Au plateau, l’interprétation est confiée à la voix et au corps, mis en valeur, de Nanyadji Ka-Gara. « Son regard a révélé des choses en germe dans mon texte, comme la question du rituel », confie Penda Diouf. Sa pièce précédente, La Grande Ourse (2016), qui glisse nettement vers un univers onirique, traite elle aussi des thèmes de l’oppression et du racisme systémique. Elle raconte le destin bousculé d’une mère de famille noire, victime de pression sociale et policière. Face à l’injustice, motivée par une rage qui monte, elle se transforme en ourse pour se libérer.

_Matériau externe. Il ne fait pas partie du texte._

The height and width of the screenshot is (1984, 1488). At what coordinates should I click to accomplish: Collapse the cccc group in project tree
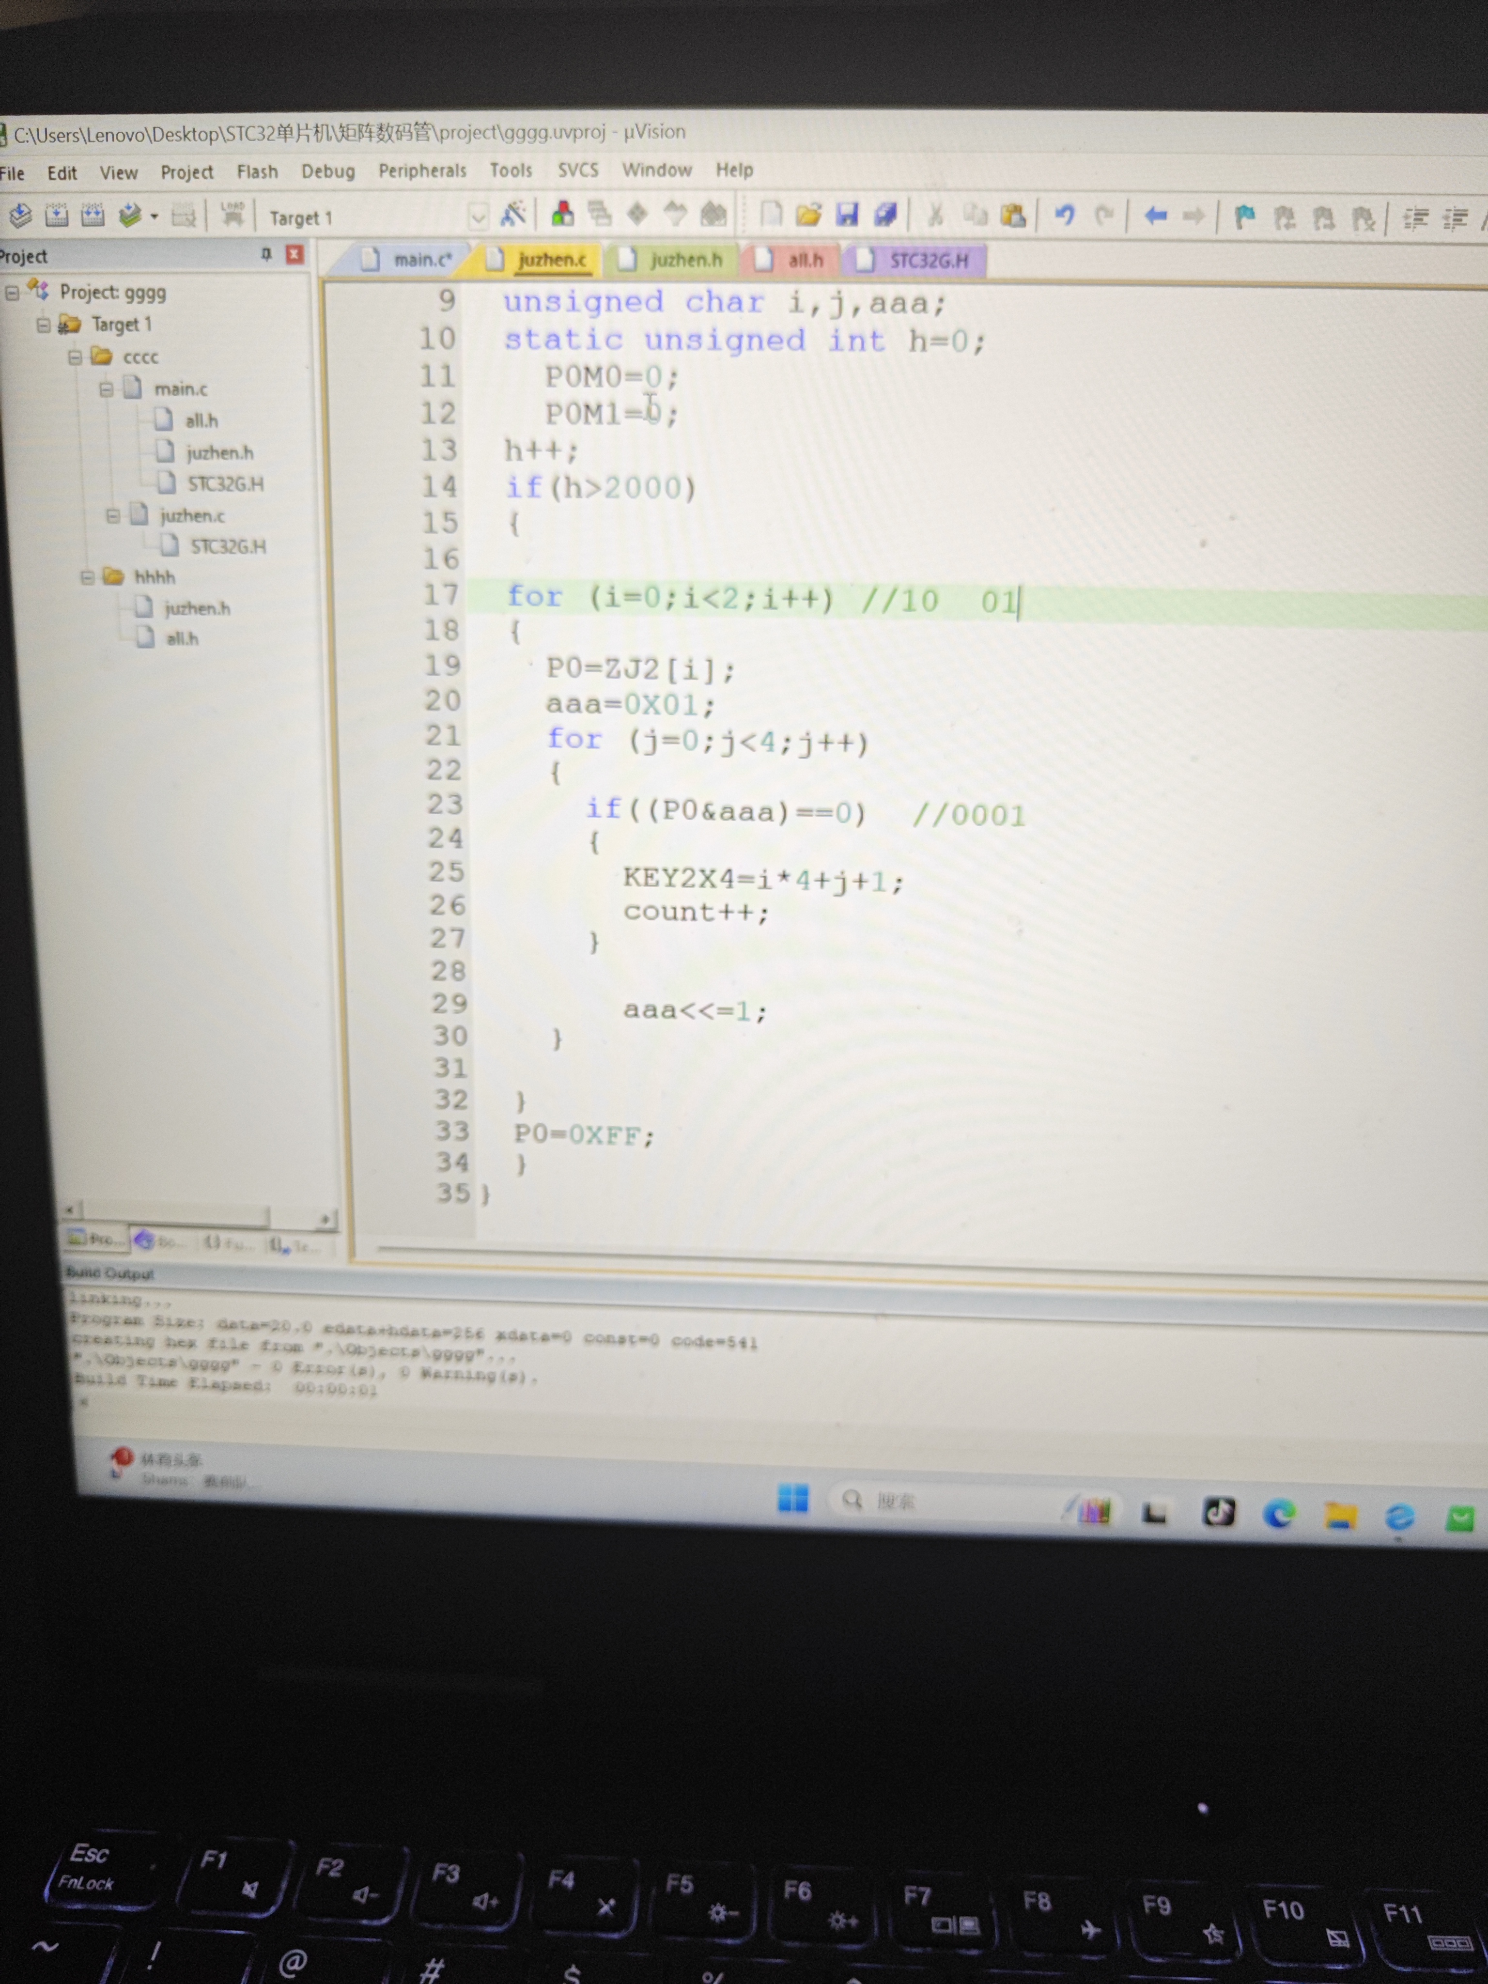(x=75, y=357)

Créée fin 2024, la mise en scène épurée, à la scénographie suggestive, est signée Anthony Thibault, un compagnon de route artistique de Penda Diouf depuis 2015. Ensemble, ils ont créé le label « Jeunes textes en liberté », qui soutient les dramaturges émergents et fait entendre une plus grande diversité de récits et de voix.   

Hannah Laborde

Informations pratiques

Pistes…, texte et mise en scène Penda Diouf,
jeudi 3 avril, 21h,
centre d’animation Beaulieu, Poitiers (86).

La Grande Ourse, texte Penda Diouf, mise en scène Anthony Thibault (Cie La Nuit te soupire),
jeudi 10 avril, 20h30,
Avant-Scène, Cognac (16).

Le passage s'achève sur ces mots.